Task description:
Lines with the word "showing" are the answer; copy each of them from the data below.
*** Opening Supplied information ***
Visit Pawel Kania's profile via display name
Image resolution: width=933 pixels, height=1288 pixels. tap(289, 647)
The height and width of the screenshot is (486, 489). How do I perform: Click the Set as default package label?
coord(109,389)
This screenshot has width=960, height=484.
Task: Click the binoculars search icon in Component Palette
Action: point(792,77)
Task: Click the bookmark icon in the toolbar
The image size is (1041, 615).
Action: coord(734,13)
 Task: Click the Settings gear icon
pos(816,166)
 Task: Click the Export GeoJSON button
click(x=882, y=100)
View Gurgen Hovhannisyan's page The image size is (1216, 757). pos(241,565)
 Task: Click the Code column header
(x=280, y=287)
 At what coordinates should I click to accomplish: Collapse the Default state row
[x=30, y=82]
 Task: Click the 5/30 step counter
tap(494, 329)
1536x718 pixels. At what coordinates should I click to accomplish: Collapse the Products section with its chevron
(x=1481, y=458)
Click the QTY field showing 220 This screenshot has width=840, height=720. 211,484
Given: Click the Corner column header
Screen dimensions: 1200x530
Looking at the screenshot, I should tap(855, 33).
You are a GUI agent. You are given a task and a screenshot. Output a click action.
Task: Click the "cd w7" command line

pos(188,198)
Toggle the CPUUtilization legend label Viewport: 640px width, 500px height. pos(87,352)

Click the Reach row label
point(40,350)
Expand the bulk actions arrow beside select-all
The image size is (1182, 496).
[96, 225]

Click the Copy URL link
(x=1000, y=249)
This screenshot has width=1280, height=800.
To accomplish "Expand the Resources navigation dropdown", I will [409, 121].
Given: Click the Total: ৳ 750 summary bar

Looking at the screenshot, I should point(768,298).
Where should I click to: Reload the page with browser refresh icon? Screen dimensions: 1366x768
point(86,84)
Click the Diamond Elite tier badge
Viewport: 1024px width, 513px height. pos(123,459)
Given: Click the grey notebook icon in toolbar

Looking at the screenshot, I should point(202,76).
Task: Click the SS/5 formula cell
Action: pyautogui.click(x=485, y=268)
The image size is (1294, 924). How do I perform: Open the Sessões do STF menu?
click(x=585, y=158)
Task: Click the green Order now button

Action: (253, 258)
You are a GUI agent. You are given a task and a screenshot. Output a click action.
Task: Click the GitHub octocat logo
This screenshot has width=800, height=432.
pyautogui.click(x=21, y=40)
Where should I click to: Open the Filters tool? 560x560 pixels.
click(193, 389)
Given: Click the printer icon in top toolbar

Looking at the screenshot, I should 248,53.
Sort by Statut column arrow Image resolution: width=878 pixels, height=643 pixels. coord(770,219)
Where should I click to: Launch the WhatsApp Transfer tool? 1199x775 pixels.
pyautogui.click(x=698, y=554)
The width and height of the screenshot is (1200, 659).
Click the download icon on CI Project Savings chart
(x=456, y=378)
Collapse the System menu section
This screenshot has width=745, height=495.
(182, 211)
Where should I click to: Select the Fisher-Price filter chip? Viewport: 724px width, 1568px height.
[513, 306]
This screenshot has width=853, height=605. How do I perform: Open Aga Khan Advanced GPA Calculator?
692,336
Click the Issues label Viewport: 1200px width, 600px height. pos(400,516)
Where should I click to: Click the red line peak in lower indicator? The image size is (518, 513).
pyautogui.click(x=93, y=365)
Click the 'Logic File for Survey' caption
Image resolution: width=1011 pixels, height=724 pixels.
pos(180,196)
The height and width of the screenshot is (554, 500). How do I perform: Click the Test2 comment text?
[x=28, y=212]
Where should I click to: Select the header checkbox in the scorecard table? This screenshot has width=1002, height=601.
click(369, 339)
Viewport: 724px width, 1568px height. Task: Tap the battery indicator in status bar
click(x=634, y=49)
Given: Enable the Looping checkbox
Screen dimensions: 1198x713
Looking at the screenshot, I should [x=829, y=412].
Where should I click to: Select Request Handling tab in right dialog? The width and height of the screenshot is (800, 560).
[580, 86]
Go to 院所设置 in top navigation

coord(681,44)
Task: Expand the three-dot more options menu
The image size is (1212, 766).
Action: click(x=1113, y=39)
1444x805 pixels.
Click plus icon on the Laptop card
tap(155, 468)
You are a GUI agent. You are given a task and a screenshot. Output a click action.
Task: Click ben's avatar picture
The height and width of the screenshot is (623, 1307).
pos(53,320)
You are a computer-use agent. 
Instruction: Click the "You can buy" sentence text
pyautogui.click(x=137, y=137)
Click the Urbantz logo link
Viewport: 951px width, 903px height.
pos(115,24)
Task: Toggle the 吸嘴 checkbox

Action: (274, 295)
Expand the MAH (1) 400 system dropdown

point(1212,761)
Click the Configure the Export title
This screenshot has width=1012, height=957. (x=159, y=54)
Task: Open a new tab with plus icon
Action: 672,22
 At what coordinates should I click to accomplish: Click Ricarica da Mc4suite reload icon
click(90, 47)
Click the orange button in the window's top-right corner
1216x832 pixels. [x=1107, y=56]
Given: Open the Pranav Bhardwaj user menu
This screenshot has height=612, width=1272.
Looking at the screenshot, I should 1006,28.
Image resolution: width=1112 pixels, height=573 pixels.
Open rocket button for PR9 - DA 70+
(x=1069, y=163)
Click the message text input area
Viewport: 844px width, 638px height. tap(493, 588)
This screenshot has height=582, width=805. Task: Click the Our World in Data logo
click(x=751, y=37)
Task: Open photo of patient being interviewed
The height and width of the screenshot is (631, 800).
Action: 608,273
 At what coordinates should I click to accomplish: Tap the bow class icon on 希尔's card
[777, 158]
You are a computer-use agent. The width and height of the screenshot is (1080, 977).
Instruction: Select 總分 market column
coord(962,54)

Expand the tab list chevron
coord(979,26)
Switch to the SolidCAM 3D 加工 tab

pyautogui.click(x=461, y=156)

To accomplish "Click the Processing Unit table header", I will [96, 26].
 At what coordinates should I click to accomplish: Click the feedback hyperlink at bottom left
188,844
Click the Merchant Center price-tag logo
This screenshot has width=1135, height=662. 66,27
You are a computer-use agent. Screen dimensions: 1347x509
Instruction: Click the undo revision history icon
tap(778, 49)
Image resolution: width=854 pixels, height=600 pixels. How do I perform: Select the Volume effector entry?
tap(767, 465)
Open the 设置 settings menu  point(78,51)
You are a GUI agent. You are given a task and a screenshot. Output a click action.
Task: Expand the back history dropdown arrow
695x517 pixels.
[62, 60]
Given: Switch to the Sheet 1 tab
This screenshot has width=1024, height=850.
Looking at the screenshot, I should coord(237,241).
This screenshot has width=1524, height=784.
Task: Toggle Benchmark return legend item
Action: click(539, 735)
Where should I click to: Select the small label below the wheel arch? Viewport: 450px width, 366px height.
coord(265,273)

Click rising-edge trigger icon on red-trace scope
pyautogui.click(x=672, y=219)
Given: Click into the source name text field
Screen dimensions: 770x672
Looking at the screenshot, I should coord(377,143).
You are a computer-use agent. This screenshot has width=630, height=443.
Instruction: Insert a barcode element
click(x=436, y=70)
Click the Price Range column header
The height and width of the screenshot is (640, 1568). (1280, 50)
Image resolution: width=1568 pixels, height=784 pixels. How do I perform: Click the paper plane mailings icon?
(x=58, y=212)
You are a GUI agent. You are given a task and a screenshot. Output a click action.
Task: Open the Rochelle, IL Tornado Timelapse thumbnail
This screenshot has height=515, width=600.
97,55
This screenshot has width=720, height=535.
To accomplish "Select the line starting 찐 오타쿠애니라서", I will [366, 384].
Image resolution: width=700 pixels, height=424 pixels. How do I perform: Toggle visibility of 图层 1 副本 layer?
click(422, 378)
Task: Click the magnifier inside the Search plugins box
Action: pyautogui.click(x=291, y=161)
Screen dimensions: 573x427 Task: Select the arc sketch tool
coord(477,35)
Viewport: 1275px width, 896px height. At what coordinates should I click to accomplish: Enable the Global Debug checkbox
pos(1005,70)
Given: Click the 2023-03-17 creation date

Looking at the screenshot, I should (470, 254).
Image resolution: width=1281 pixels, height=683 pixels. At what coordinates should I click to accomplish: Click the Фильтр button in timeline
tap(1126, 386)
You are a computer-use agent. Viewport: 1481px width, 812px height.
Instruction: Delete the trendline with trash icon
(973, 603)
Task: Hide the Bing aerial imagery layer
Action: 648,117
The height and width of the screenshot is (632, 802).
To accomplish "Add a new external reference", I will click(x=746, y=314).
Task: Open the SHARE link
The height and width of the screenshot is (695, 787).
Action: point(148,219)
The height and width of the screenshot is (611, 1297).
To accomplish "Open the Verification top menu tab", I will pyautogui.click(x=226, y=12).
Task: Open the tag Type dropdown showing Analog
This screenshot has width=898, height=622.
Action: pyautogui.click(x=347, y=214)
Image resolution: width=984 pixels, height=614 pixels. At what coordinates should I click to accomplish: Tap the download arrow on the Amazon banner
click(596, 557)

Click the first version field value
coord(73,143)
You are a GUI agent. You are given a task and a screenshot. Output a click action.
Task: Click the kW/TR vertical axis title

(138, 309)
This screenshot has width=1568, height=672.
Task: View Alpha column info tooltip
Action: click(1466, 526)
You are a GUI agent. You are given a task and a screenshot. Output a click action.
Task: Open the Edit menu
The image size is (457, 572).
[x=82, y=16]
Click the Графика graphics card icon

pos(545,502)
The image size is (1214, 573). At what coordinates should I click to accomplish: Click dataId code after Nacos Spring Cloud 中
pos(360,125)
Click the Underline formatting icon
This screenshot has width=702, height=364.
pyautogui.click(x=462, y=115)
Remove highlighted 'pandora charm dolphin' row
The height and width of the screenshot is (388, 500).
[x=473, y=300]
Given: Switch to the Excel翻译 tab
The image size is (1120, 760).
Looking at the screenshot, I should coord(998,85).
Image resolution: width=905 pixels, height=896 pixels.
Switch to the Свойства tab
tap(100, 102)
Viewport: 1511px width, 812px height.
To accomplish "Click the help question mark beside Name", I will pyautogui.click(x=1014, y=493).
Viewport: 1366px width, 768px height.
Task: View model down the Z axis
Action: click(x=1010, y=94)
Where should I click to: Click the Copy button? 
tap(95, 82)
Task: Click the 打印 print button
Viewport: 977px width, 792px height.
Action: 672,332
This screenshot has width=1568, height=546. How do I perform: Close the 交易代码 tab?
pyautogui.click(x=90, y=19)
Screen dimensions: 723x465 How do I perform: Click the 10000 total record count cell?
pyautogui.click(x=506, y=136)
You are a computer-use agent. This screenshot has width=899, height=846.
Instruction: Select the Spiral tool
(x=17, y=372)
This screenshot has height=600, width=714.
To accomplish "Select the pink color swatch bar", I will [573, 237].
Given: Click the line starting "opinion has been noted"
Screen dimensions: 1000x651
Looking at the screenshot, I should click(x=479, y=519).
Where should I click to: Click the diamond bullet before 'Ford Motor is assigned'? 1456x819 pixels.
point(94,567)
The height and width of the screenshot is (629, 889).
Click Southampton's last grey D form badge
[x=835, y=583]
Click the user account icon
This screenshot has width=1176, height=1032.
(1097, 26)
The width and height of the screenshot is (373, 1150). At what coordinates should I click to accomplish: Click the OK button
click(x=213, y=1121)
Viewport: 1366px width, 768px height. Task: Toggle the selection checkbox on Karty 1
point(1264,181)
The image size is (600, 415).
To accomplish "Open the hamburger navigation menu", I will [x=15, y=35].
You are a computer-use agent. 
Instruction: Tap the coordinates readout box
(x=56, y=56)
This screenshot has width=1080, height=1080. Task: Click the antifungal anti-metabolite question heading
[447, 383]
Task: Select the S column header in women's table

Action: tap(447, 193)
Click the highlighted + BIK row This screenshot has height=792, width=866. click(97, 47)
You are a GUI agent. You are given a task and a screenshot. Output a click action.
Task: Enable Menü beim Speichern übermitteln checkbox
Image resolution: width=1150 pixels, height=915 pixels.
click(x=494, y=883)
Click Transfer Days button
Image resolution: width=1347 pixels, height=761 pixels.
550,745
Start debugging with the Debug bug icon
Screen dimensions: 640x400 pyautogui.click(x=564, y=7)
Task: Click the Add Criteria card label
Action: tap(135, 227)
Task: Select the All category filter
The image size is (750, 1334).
*** Closing Supplied information ***
Exercise response:
Click the QTY field showing 220 This screenshot has width=840, height=720. 211,484
Task: Open the tag Type dropdown showing Analog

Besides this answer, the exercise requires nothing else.